In the future, there is no racism, sexism, inequality, or discrimination of any kind. Look what we did to eradicate all these evils!

As a “children’s science fiction novel”, The Giver isn’t so much a bowdlerisation and literary compromise of legitimate science fiction (the way the Twilight Saga was to horror fantasy or Harry Potter was to high fantasy) as an intersection between coming-of-age novels and classic dystopian sci-fi.

The role of education in the reproduction of society is a lynchpin in both genres. Confronted with the realisation that ‘society’, ‘history’ (and other big things taken for granted as natural) are both constructed out of selective amnesia and other well-meaning compromises and suppressions of other possibilities and ideologies, the protagonist is at once cognizant of their socialisation into society and thus alienated from society. The role of the protagonist is to rebel against the established order, however futile this enterprise may be, to reclaim ‘true humanity’.

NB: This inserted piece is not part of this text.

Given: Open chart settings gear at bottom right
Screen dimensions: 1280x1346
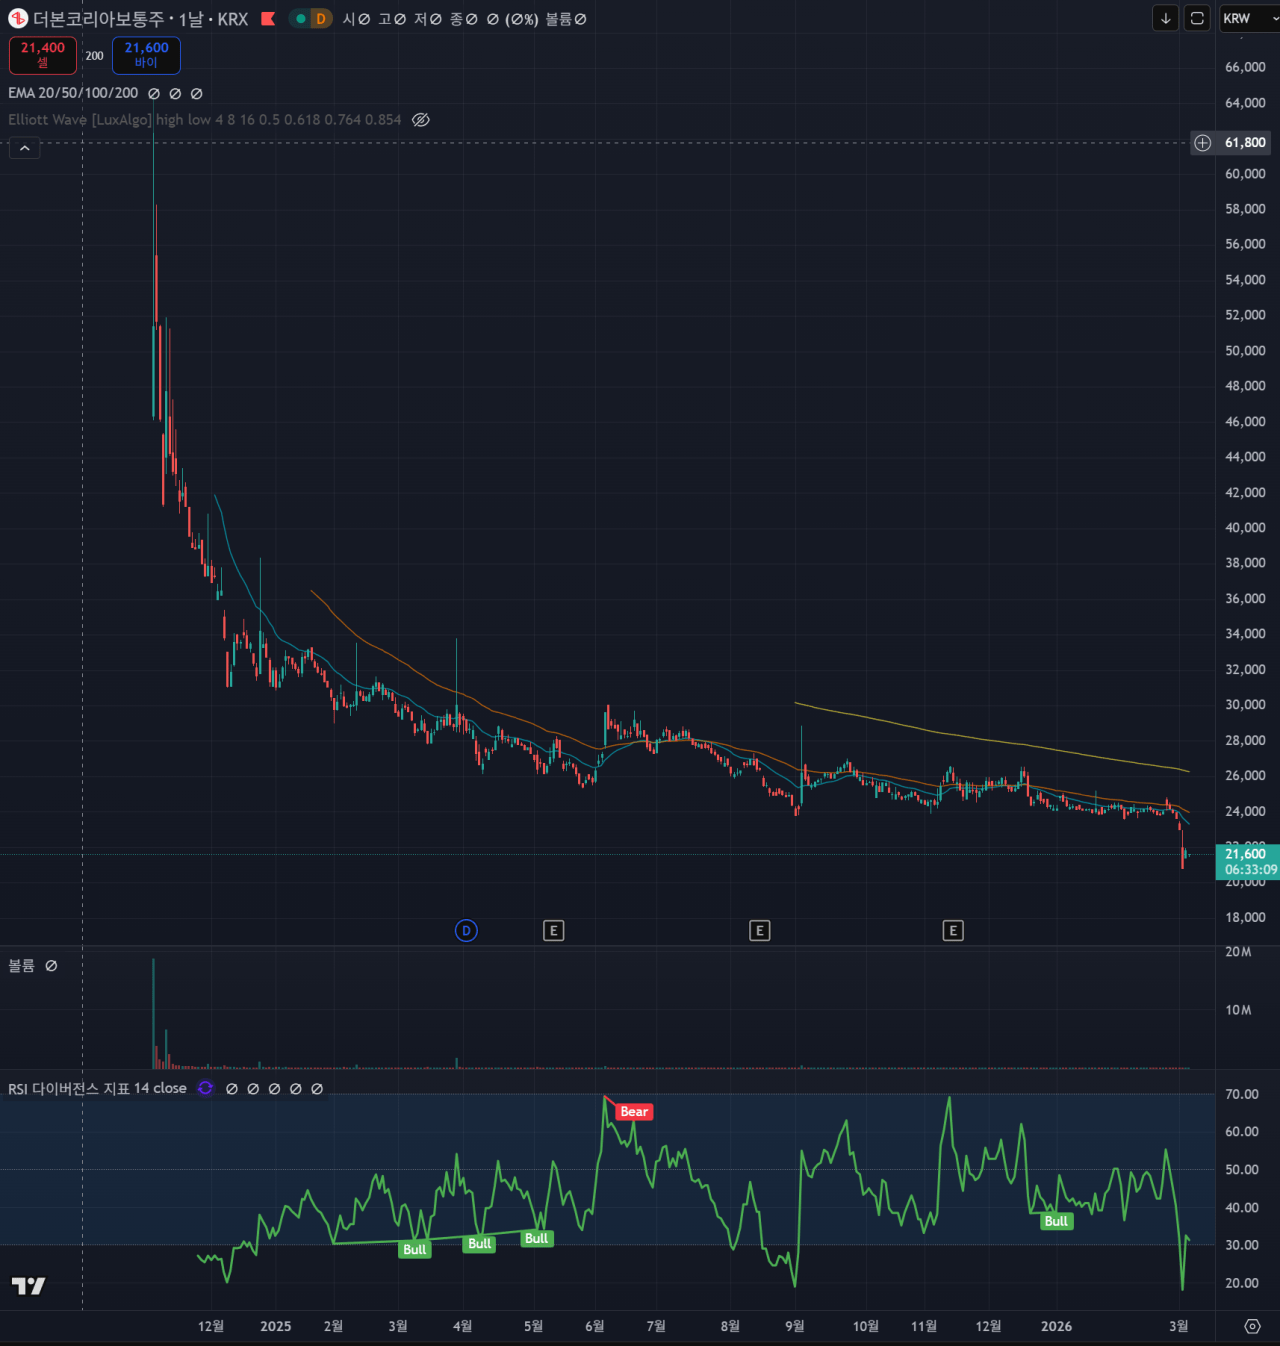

In The Giver, Brenton Thwaites is an average teenager in what appears to be a liberal utopia run on John Lennon’s “Imagine”. He has been chosen by the Elders (headed by Meryl Streep) to be trained as the next Receiver of Memories, a quaint title held by a quaint old man played by Jeff Bridges. As it turns out, the Receiver of Memories is the only person in the community who aside being exempt from all its major rules, also remembers everything that has been suppressed to keep the community what it is.

While the book was a teen-friendly introduction to dystopian sci-fi, Philip Noyce seems to have made this film to impress an older demographic. Like Pleasantville, life in community is in black and white, progressing to sepia and colour as the protagonist loses his social conditioning and gains awareness. Architecturally, every building in the community looks as though it was designed and decorated by the same guy who did the sets in Woody Allen’s Sleeper. One of the key rites of passage in the community mashes references from Logan’s Run and Soylent Green. The snatches of history and memory of humanity that the guru transmits to the protagonist? You might have seen them before in Baraka and Samsara.

Philip Noyce knows how to make a movie look respectable, and to highlight the worthy intellectual and cinematic predecessors of the original novel. The Giver never succumbs to pop culture populism, but I fear it never quite achieves the excitement and originality of the pop culture films it references.